[TASK ITEM]
Every record should be restated exactly, with no images included.

[DATA FOR REVIEW]
Segment Open

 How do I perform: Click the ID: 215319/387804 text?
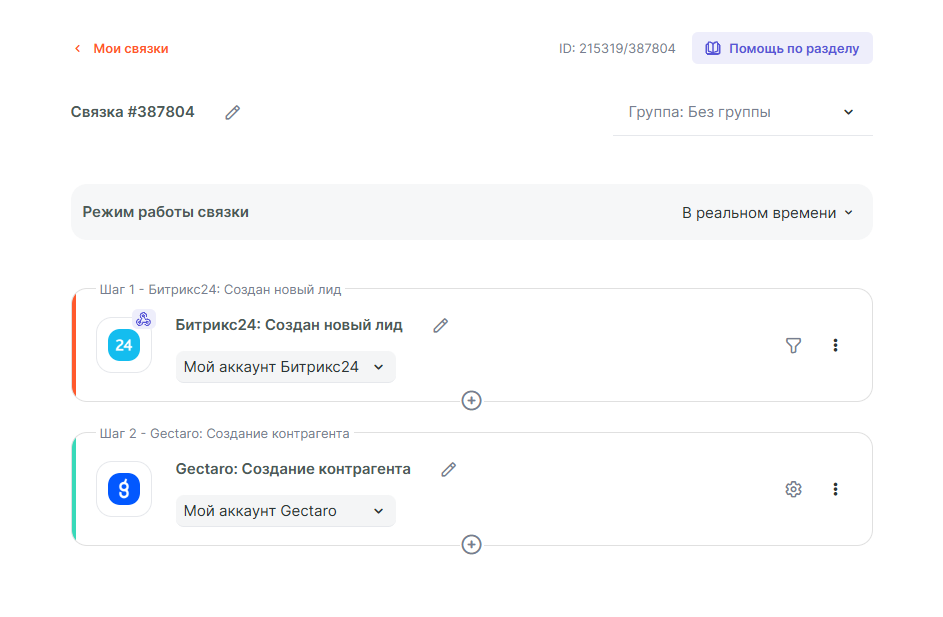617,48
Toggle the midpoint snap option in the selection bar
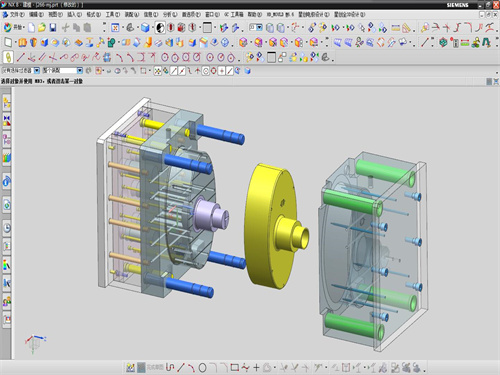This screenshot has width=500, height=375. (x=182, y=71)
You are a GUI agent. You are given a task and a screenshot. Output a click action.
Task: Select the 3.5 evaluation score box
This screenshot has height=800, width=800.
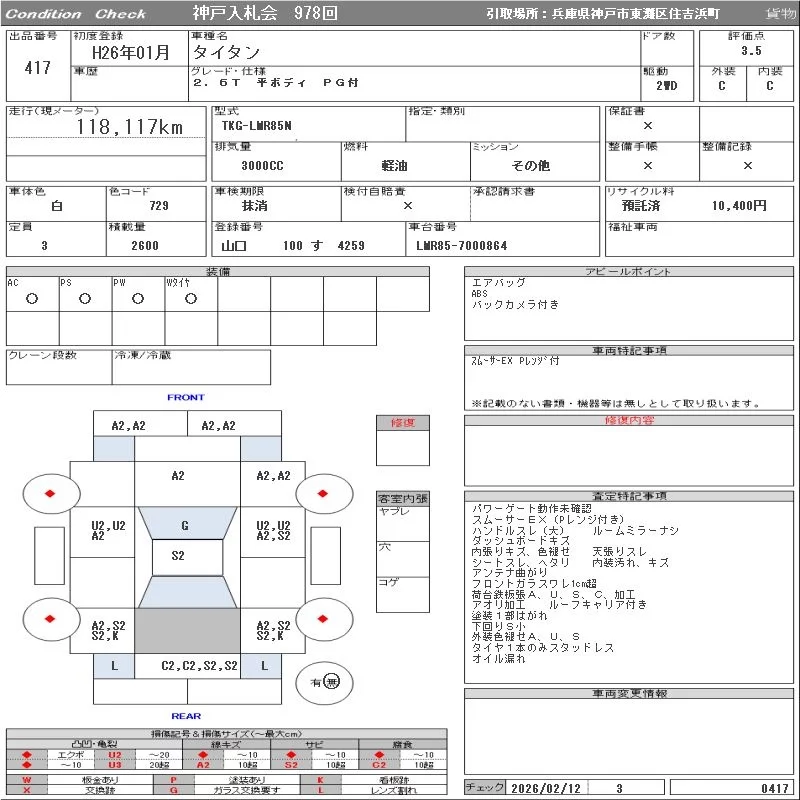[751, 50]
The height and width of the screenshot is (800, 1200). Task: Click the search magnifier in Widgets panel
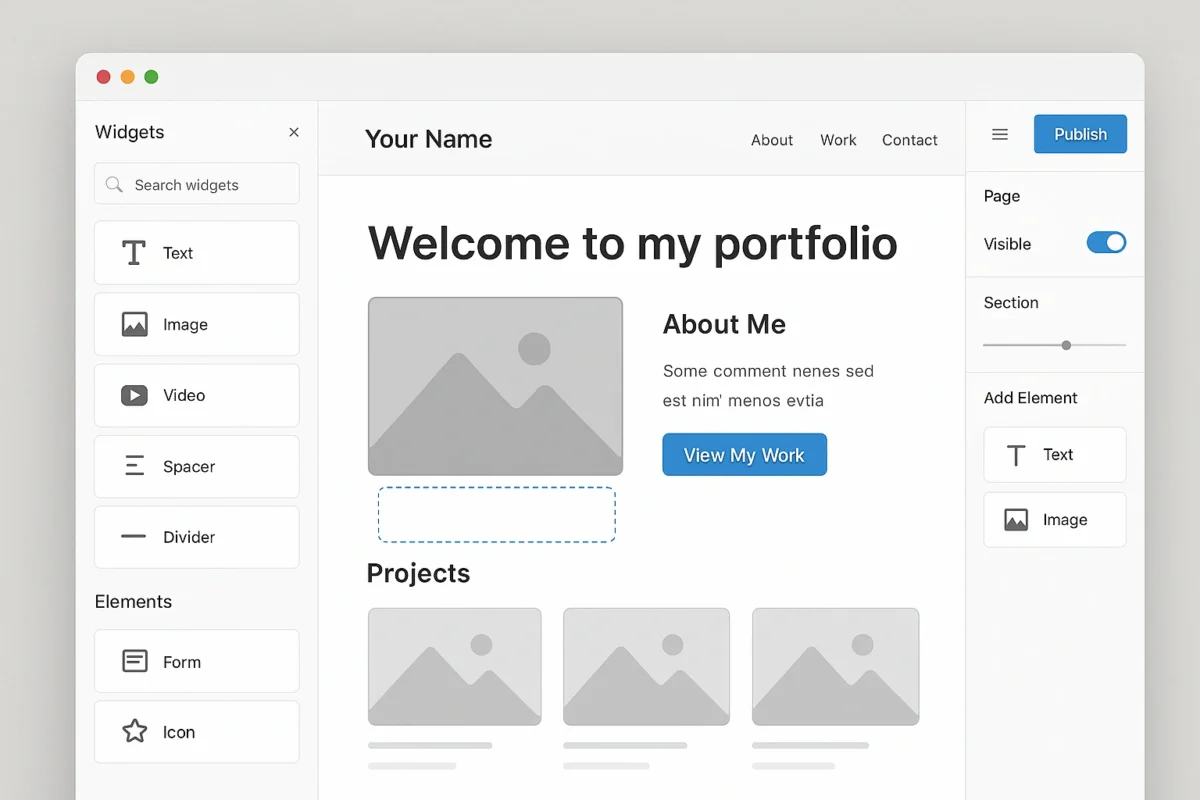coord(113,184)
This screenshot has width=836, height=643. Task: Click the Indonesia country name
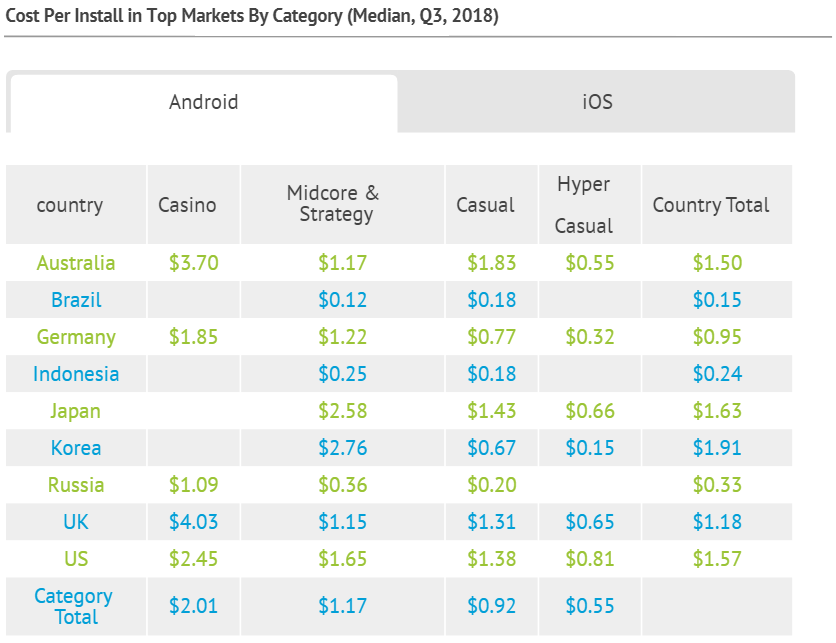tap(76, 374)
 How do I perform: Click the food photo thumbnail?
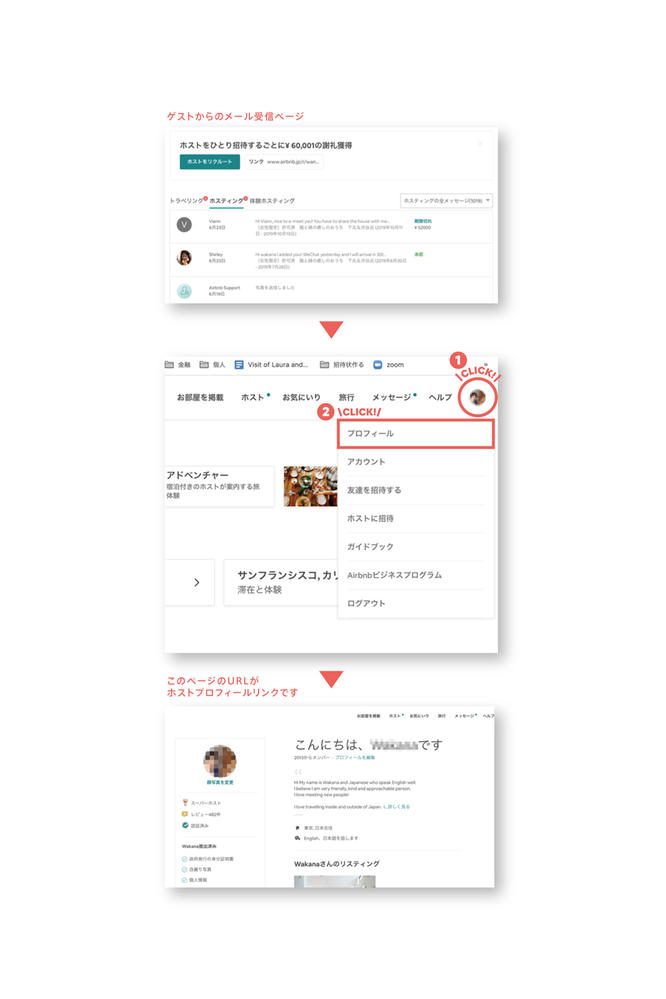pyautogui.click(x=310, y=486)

Segment Closed

[OUTPUT OF THE TASK]
 How do I perform: Click the ID: 215319/387804 text?
617,48
Toggle the midpoint snap option in the selection bar
This screenshot has width=500, height=375. (x=182, y=71)
You are a GUI agent. You are given a task and a screenshot. Output a click action.
Task: Select the 3.5 evaluation score box
This screenshot has height=800, width=800.
[751, 50]
The height and width of the screenshot is (800, 1200). Task: Click the search magnifier in Widgets panel
coord(113,184)
This screenshot has width=836, height=643. Task: Click the Indonesia country name
tap(76, 374)
 How do I perform: Click the food photo thumbnail?
pyautogui.click(x=310, y=486)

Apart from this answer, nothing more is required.